It appears to me that forwarding the full emails, or posting them in full without commentary, does indeed violate the copyright, because Round 2 has posted its requirement that they not be forwarded. However, some quoting and reposting is covered under fair use. There's nothing under fair use that requires someone to be a journalist, as far as I know. I also think the Trek license remains unthreatened by the activity here,and that Round 2 will continue the updates because the people there want to do so. The updates are a fine showcase for their work.

I also apologize to those who are done with this discussion of copyright, and I promise I am, too. I don't like it when threads that interest me are hijacked. CL, I request that among your interesting observations, you continue to be more open to two-way discussion, as you have been recently, and I'll ask that you start separate threads for long discussions of your version of the E. Speaking only for me, that will make them a pleasure. And I'll tell you I feel the same way about a '70s show called Banyon as you do about Blake's 7.


----------



## robiwon (Oct 20, 2006)

Not wanting to fight or argue either. However, and I will say this politely as well. And I am not angry, just passionate.  
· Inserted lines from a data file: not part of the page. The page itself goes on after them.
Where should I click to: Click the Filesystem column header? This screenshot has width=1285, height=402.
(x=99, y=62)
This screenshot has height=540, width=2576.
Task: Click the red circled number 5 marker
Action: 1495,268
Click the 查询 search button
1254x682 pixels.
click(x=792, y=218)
It all comes down to this. R2 asked for the Club members to keep the newsletters to themselves. Some don't want to as they feel they don't have to listen to R2. Others complain that they can't get the newsletter because they don't live in the US or Canada. Well to all of those people, I'm very sorry for you. There's nothing anyone here can do about it. Post the newsletters if you want. But remember, R2 has asked us not to. 
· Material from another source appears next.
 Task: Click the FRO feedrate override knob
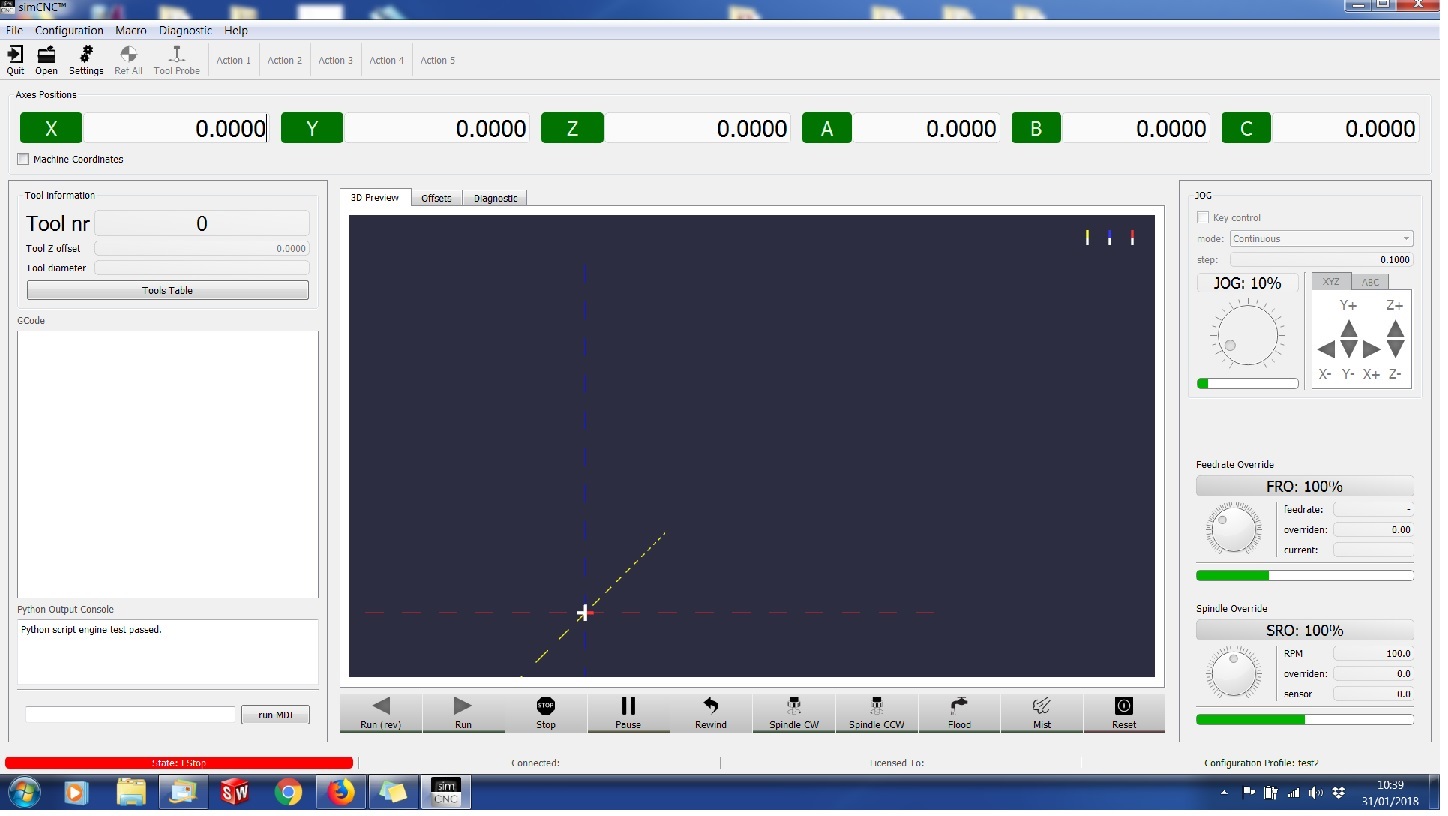pos(1234,528)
If people continue, R2 may act on this and stop the newsletters altogether because of the "I don't care what they say" attitude. And if that happens, whose to blame?

With that, I think I'm done with this. I'm going to go work on my Predator costume for a while. 

:wave:


----------



## Ductapeforever (Mar 6, 2008)

This newsletter/update issue all boils down to this: ever heard of one bad apple spoils the bunch? Every 'rebel without a cause' who defys Round 2's request to not forward or post the information runs the risk off ruining this special club , not only for the legitimate members of the club but for themselves. Round 2 has a presence here on the board, and can decide to simply not offer ANY further updates. As has been stated before, they have no obligation to supply information on any of their products , and do so out of trust and respect. If you wish to go back to the days of not knowing anything in advance of a kit, just continuing doing what your doing. Buy don't cry when the information all drys up. Members here already ruined the relationship with Moebius here on the board, please don't do so with Round 2.


----------



## John P (Sep 1, 1999)

I'd better cancel that billboard I rented, then.


----------



## Ductapeforever (Mar 6, 2008)

John P said:


> I'd better cancel that billboard I rented, then.
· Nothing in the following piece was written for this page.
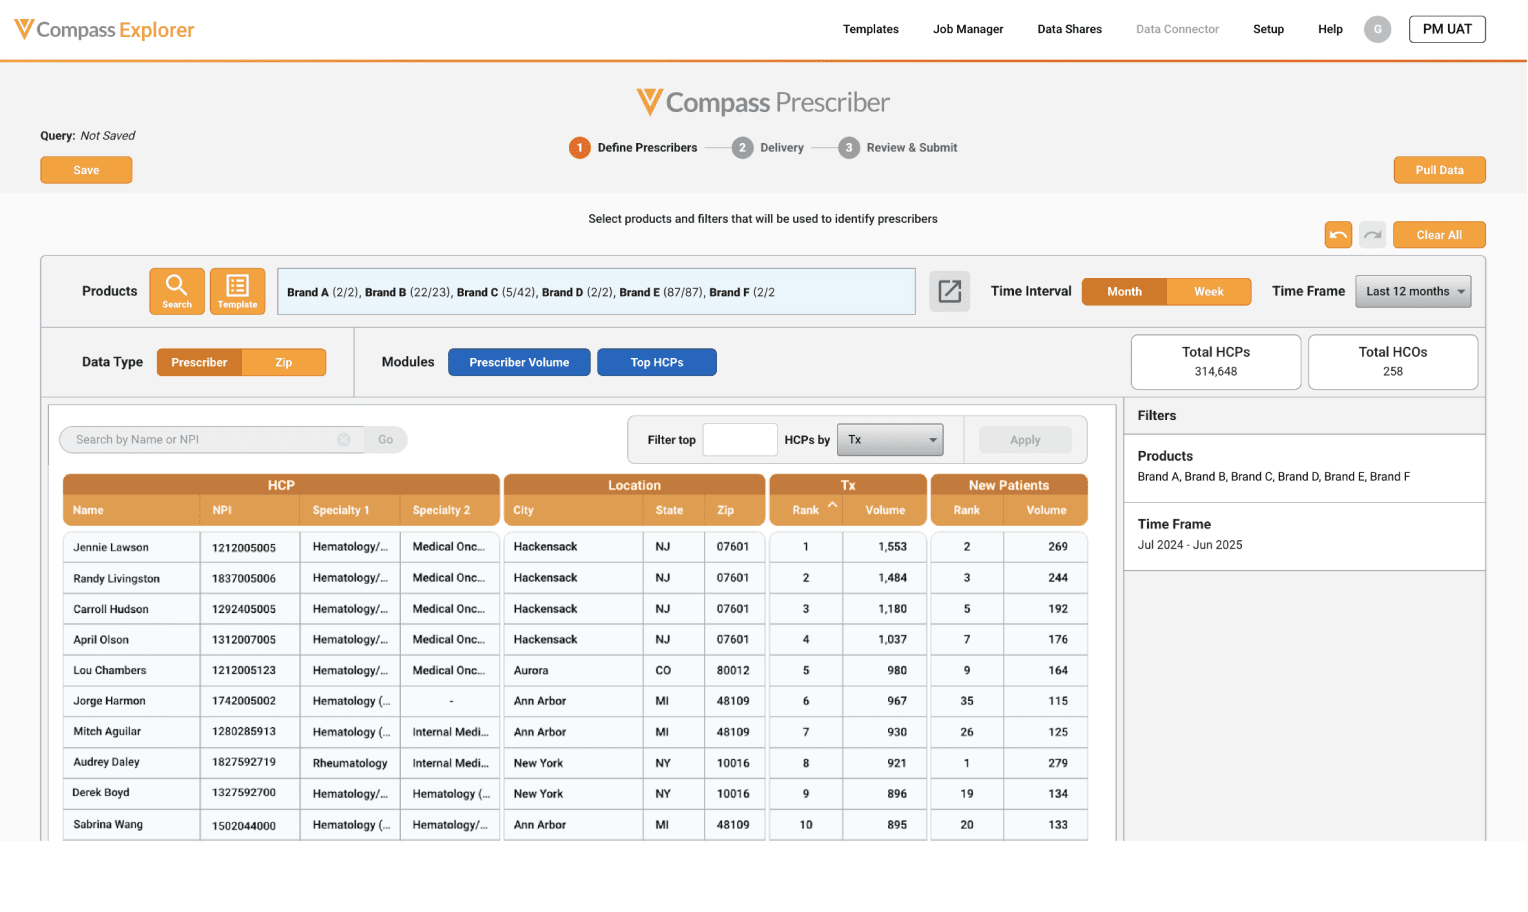
Task: Open the product Template icon button
Action: (237, 291)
John, you have an uncanny way of bringing humor to any situation.:thumbsup: I hope one day to meet you in person. You 've got to be a laugh riot !


----------



## SUNGOD (Jan 20, 2006)

Ductapeforever said:


> This newsletter/update issue all boils down to this: ever heard of one bad apple spoils the bunch? Every 'rebel without a cause' who defys Round 2's request to not forward or post the information runs the risk off ruining this special club , not only for the legitimate members of the club but for themselves. Round 2 has a presence here on the board, and can decide to simply not offer ANY further updates. As has been stated before, they have no obligation to supply information on any of their products , and do so out of trust and respect. If you wish to go back to the days of not knowing anything in advance of a kit, just continuing doing what your doing. Buy don't cry when the information all drys up. Members here already ruined the relationship with Moebius here on the board, please don't do so with Round 2.




From what I've seen I don't agree about members being the ones who ruined the relationship with Moebius on here (I think thicker skins were required there on their part) but agree about this R2 thing. If they've asked members not to share this info then people should respect that.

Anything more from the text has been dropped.